For some reason, week 5 of classes is swamping us all with tests galore. Hey, we’re a third of the way done after this week! Anyway, we’re being good kiddies and studying for our accounting/finance/Spanish/whatever tests. There are bunches of little fun things that have happened in the last week, though!

Last Friday was my turn to make dinner, so I used the opportunity to attempt empanada-making for the first time. I followed one of the recipes that Maddy used and then almost ALL of the recipes that can be found at .My.Beautiful.Air. I’ll be writing about that ASAP! (*Spoiler Alert*: they were delicious!)

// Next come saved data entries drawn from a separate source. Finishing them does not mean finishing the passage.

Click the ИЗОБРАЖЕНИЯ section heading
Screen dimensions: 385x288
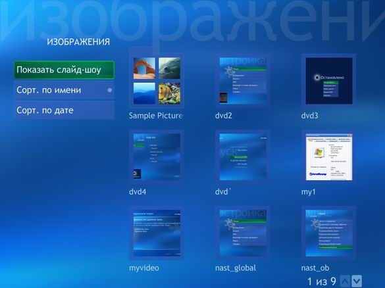coord(78,42)
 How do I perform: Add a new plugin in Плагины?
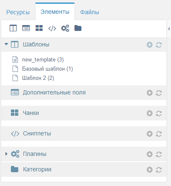point(150,154)
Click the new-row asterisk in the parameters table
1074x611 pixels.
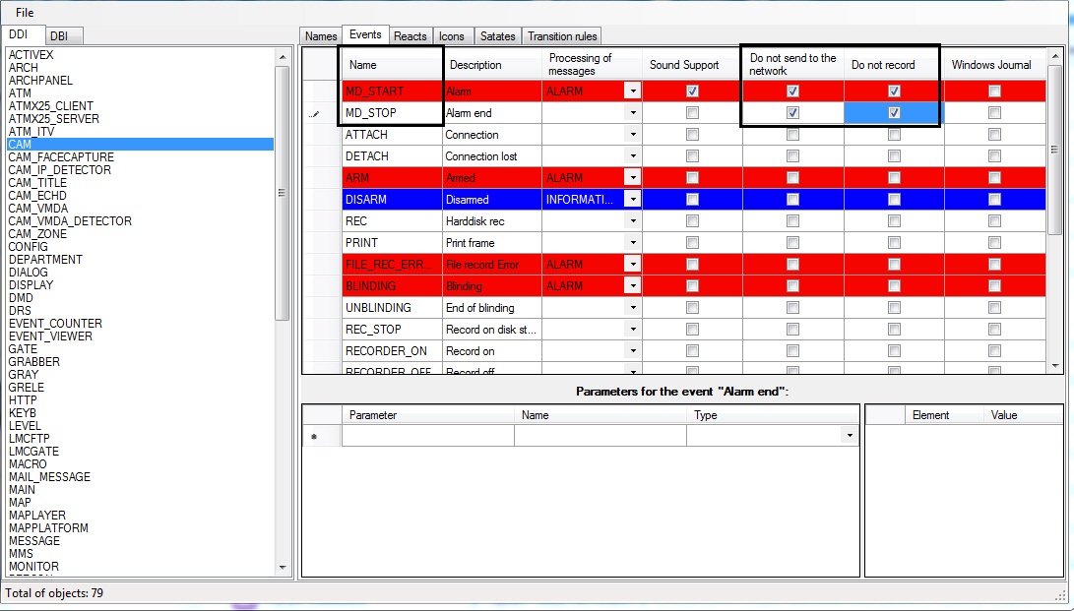tap(313, 437)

For now, back to learning how to value stocks and bonds. Ha, yeeeeaaaah.

– Alexa

It’s about emp time!

That’s right, the time had finally arrived in my house. I’ve been craving some of our Argentine favorites for a while now, and my dad finally took the initiative to indulge me in one of those: empanadas! I got all too excited Wednesday night when I say the dough process begin, only to be informed that the actual empanadas would come the following day. So come Thursday, I readied my camera and flitted about the kitchen like the paparazzi, trying to document this momentous event.

The empanada making process at its finest (recipe from a local news station):

Cooking the veggies for the choclo filling!

The stuffing process (and yes, he used two different crimping methods to distinguish between meat and veggie!)

The finished product!

Eating at the proper time, no less!

A typical Argentine dessert to finish, of course 😉 - homemade cherry pie!

Curious as to the results of our intrepid foray into empanada making? ABSOLUTELY DELICIOUS!!! The crust was thinner than anything I had in BA, but that was only for the better. It may have just been too long since I’ve had them, but these may have even beaten Elda’s (don’t tell her, though!).

This was definitely a little taste of Argentina, and it made me miss everything just a little bit more… hopefully our next adventure – into the realms of medialunas from scratch – is just as successful!